Message Too Old, No Replies

Armenian characters in a web page - How?

         

kapow

6:58 pm on Mar 17, 2008 (gmt 0)

WebmasterWorld Senior Member 10+ Year Member



We are creating a site that will have some pages in Armenian - using Armenian characters. How do you get a web page to display non-western characters? I have been reading about Unicode - but I'm not sure how to make them work :( Is it as simple as this or is something else required?:

1.) use this meta tag:
<meta http-equiv="Content-Type" content="text/html; charset=utf-8">

2.) Get the client to add their text with a cms.

DrDoc

7:02 pm on Mar 17, 2008 (gmt 0)

WebmasterWorld Senior Member 10+ Year Member



Well, if it is going to be all Armenian, you may want to specify the character set as whatever the most precise is. Otherwise, yes, utf-8 should work.

penders

10:43 am on Mar 18, 2008 (gmt 0)

WebmasterWorld Senior Member 10+ Year Member Top Contributors Of The Month



1.) use this meta tag:
<meta http-equiv="Content-Type" content="text/html; charset=utf-8">

Just to note, the document will need to be saved as UTF-8 encoding as well (without a BOM - signature) - so your editor will need to support this. And presumably if you are using a CMS to store content in a DB then the DB will need to support/save as UTF-8 ?

kapow

11:54 am on Mar 18, 2008 (gmt 0)

WebmasterWorld Senior Member 10+ Year Member



if it is going to be all Armenian
If possible I would like some English characters on the same page (if thats not possible, those pages will be all Armenian).
the document will need to be saved as UTF-8 encoding as well (without a BOM - signature)
I use DreamWeaver. A typical test page I just created has this in the css file:
@charset "utf-8";
And on 'Save As' DW presents a check-box with:
Include Unicode Signature (BOM) (I left it unticked).
Do you think thats enough?

if you are using a CMS to store content in a DB then the DB will need to support/save as UTF-8
Our CMS edits html pages directly and does not use a DB.

jelle76

12:34 pm on Mar 18, 2008 (gmt 0)

10+ Year Member



You can easily include the English characters mixed with Armenian (Or even Chinese if you'd like) if you use UTF8. The UTF-8 set basically extends the standard ASCII character set with other characters (Although it might change the internal representation, but that is not for you to worry about).

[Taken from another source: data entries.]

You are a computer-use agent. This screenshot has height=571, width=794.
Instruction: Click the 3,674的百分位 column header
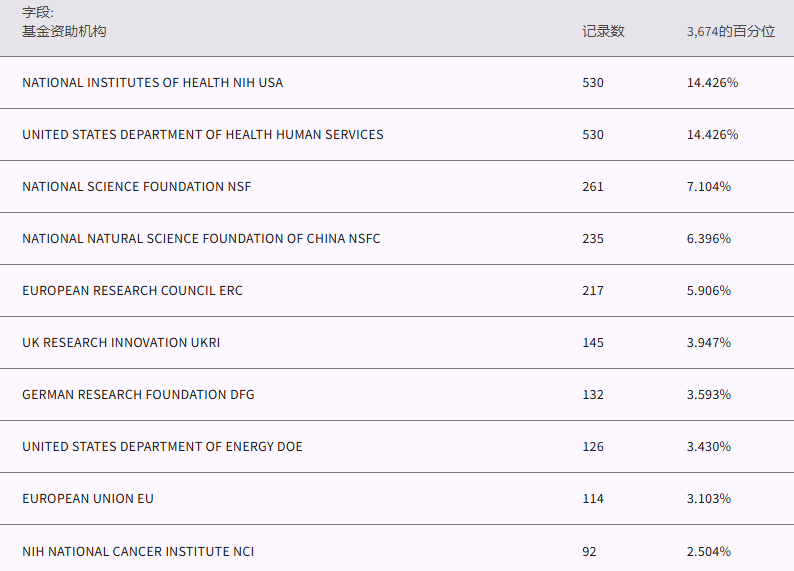click(730, 31)
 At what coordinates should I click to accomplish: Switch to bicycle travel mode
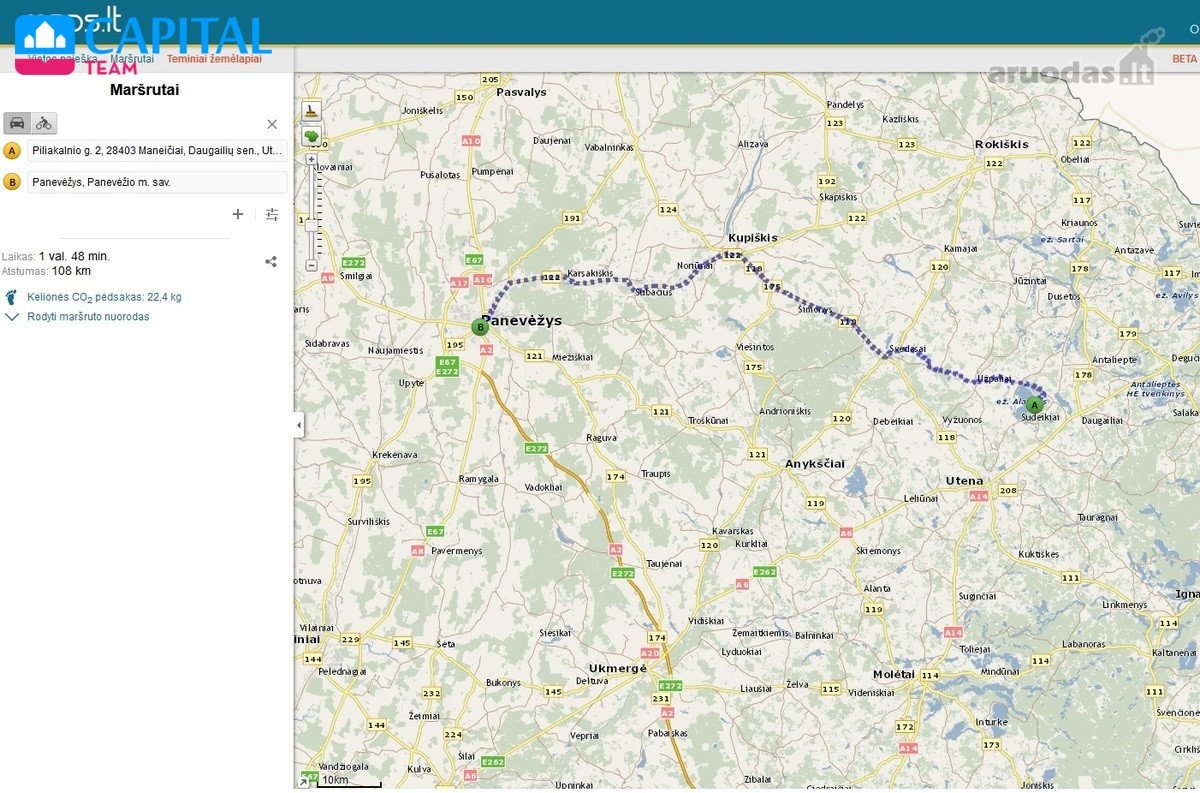44,123
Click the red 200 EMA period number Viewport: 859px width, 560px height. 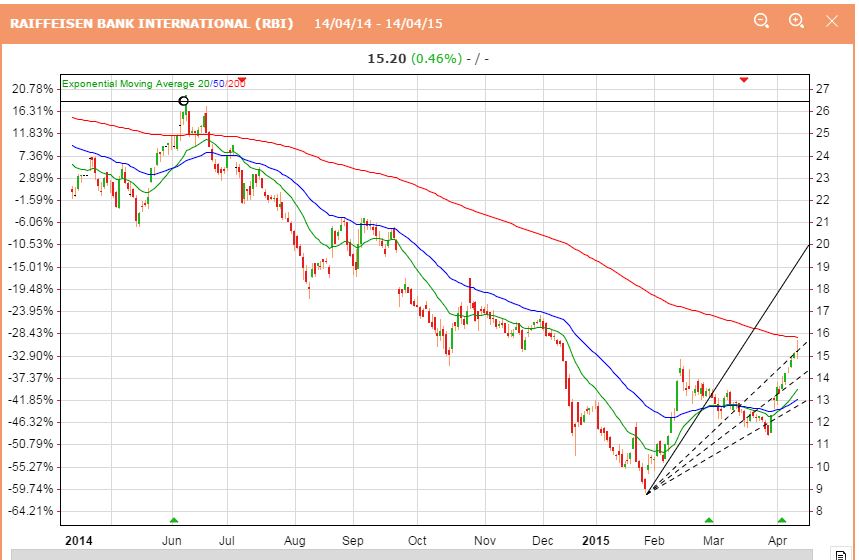click(x=237, y=84)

I do not now DreamWeavers' handling of files. The easiest way to see whether your CMS does it right is to try.. Create a test file and open it in a browser. If the Armenian is displayed correctly, you are on the right track. In your view>Character Encoding verify that the option UTF8 is displayed: That tells you that the page was rendered using UTF8 definitions.

J

penders

1:48 pm on Mar 18, 2008 (gmt 0)

WebmasterWorld Senior Member 10+ Year Member Top Contributors Of The Month



Do you think thats enough?

Sounds OK.

kapow

7:09 pm on Mar 19, 2008 (gmt 0)

WebmasterWorld Senior Member 10+ Year Member



Just found I need to specify a font that works for Armenian too. This seems to work:
font-family:'Sylfaen','serif';

Can anyone shed more light on this? e.g. is that the most compatible font for Armenian?

mikewm

7:03 pm on Mar 20, 2008 (gmt 0)

10+ Year Member



Penders: "Just to note, the document will need to be saved as UTF-8 encoding as well (without a BOM - signature) - so your editor will need to support this. And presumably if you are using a CMS to store content in a DB then the DB will need to support/save as UTF-8 ? "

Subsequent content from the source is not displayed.